Ausgangspunkt des Streits ist die starke Präsenz der Bäckerei auf sozialen Plattformen. Dort stellt das Unternehmen regelmäßig Einblicke in den Betrieb, neue Produkte und Entwicklungen im Unternehmen online. Nach der Eröffnung des Cafés in Zell am See schlugen dem Bäckerchef jedoch Vorwürfe und neidische Reaktionen entgegen, auf die er öffentlich antwortete.
Reaktion auf Kritik im Netz
Mit seinem Video wollte der Unternehmer nach eigener Darstellung nicht nur die Vorwürfe zurückweisen, sondern auch zeigen, wie viel Arbeit hinter dem Betrieb steckt. Die Resonanz fiel deutlich aus: Der Beitrag wurde laut den vorliegenden Angaben rund eine Million Mal angesehen und hunderttausendfach mit „Gefällt mir“ markiert.
Der Fall zeigt, wie schnell betriebliche Entscheidungen im Handel und im regionalen Gewerbe in sozialen Netzwerken zum Thema werden können. Gerade in einem sichtbaren, familiengeführten Betrieb wie einer Bäckerei kann die öffentliche Debatte über Expansion, Neueröffnungen und wirtschaftlichen Erfolg rasch über die eigentliche Geschäftsnachricht hinauswachsen.

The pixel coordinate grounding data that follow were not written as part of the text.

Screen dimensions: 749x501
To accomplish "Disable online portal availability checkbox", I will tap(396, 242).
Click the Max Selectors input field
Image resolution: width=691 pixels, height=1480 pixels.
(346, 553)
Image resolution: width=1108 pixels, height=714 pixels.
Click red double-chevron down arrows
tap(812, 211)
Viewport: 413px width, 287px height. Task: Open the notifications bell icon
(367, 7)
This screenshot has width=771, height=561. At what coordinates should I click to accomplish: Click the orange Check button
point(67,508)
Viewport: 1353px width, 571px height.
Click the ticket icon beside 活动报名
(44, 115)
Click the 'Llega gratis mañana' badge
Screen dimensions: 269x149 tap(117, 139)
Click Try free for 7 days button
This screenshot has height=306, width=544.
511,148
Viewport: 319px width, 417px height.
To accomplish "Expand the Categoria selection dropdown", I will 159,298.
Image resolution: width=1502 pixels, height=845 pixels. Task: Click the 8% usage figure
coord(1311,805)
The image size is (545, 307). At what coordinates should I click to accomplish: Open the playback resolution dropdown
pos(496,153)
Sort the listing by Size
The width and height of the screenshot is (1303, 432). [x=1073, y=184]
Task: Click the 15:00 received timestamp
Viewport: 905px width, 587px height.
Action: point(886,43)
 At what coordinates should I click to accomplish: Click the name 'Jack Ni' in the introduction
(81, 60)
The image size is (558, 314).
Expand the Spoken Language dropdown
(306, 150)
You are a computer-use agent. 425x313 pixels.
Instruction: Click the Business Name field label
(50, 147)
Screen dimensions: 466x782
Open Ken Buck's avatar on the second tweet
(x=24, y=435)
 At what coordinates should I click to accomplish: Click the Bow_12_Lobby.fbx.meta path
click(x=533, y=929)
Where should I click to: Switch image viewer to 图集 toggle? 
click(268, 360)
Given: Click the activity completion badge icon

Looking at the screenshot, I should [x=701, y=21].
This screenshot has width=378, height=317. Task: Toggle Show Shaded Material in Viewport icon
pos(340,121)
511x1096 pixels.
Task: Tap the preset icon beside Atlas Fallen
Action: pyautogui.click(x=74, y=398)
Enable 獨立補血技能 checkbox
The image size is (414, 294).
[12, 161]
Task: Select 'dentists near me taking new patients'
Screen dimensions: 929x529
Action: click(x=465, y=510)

Für die Bäckerei Unterberger ist die Reichweite des Videos auch aus unternehmerischer Sicht relevant. Social Media hat sich für viele kleinere und mittlere Betriebe längst zu einem zentralen Kanal entwickelt, um Kunden zu erreichen, die Marke zu stärken und auf Kritik direkt zu reagieren. In diesem Fall hat die digitale Gegenrede jedenfalls Aufmerksamkeit weit über den regionalen Rahmen hinaus erzeugt.